Why we suffer emotional despair
“What a lot of people don’t understand is that a person contemplating suicide is in overwhelming emotional pain and they think very differently than people who are rational,” Draper told me. “It’s cognitive constriction. Your pre-frontal cortex goes off line and you have a flight, fight or freeze impulse. In that case suicide seems like the best way out or the best way to fight for your survival. They think, maybe my afterlife will be better.”
But why are so many more Americans
getting to this level of emotional despair than in the past? As
journalist Johann Hari wrote in his best-selling book Lost Connections: Uncovering the Real Causes of Depression — and the Unexpected Solutions,
the epidemic of depression and despair in the Western World isn’t
always caused by our brains. It’s largely caused by key problems in the
way we live.
We exist largely disconnected from our
extended families, friends and communities — except in the shallow
interactions of social media — because we are too busy trying to “make
it” without realizing that once we reach that goal, it won’t be enough.

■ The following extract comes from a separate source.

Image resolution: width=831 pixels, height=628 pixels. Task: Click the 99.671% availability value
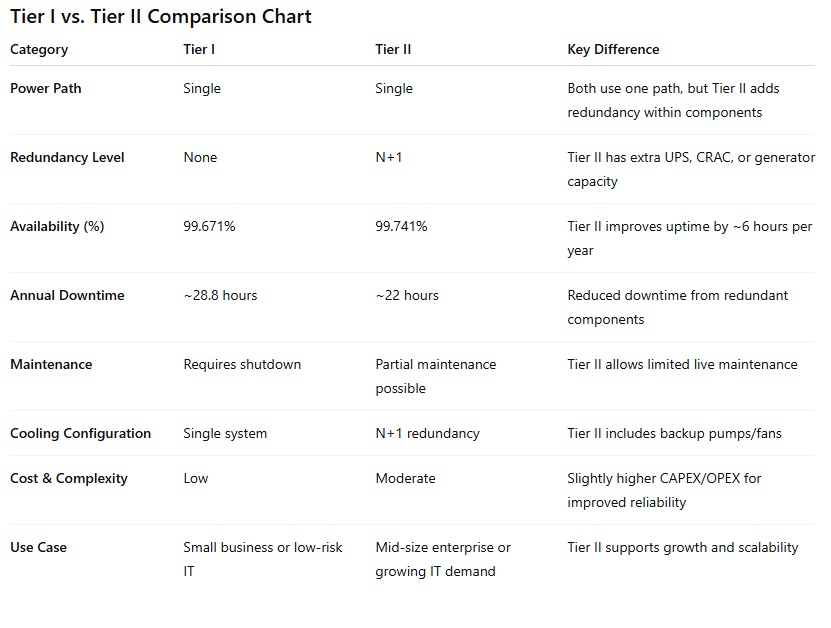click(209, 226)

In an interview this year, the comedian and actor Jim Carrey talked about “getting to the place where you have everything everybody has ever desired and realizing you are still unhappy. And that you can still be unhappy is a shock when you have accomplished everything you ever dreamt of and more….”
If
only we get that big raise, or new house or have children we will
finally be happy. But we won’t. In fact, as Carrey points out, in many
ways achieving all your goals provides the opposite of fulfillment: it
lays bare the truth that there is nothing you can purchase, possess or
achieve that will make you feel fulfilled over the long term.
Rather
than pathologizing the despair and emotional suffering that is a
rational response to a culture that values people based on ever
escalating financial and personal achievements, we should acknowledge
that something is very wrong. We should stop telling people who yearn
for a deeper meaning in life that they have an illness or need therapy.
Instead, we need to help people craft lives that are more meaningful and
built on a firmer foundation than personal success.
Yes,
there are people who have chemical imbalances who should be supported
and treated with medicine. But most Americans are depressed, anxious or
suicidal because something is wrong with our culture, not because
something is wrong with them.
Changing our culture
is critical. Being honest with others about our own personal struggles
and dark nights of the soul is the first step. People on the edge need
to hear stories that assure them there is a way through the
all-consuming pain to a meaningful life.
I’ve told mine, now go tell yours.
2 comments:
The author concludes with: "I've told mine,(her story) now go tell yours."
If she means social media, well, there's plenty of eyeballs for that, those who empathize with "sharing stories" from a cyber-distance.
Where is the restorative value in that?
Fact is, there are people who walk out of the house in the morning and they create a good impression: well-dressed, articulate, no drugs, and most importantly, are not a 'victim' of anything. They don't look emotionally disfigured but they are. Who wants to hear "your story?" in these circumstances?
The answer is a truly spiritual life of achievement serving Hashem Yisborach al pi torah and recognizing His constant hatava to us.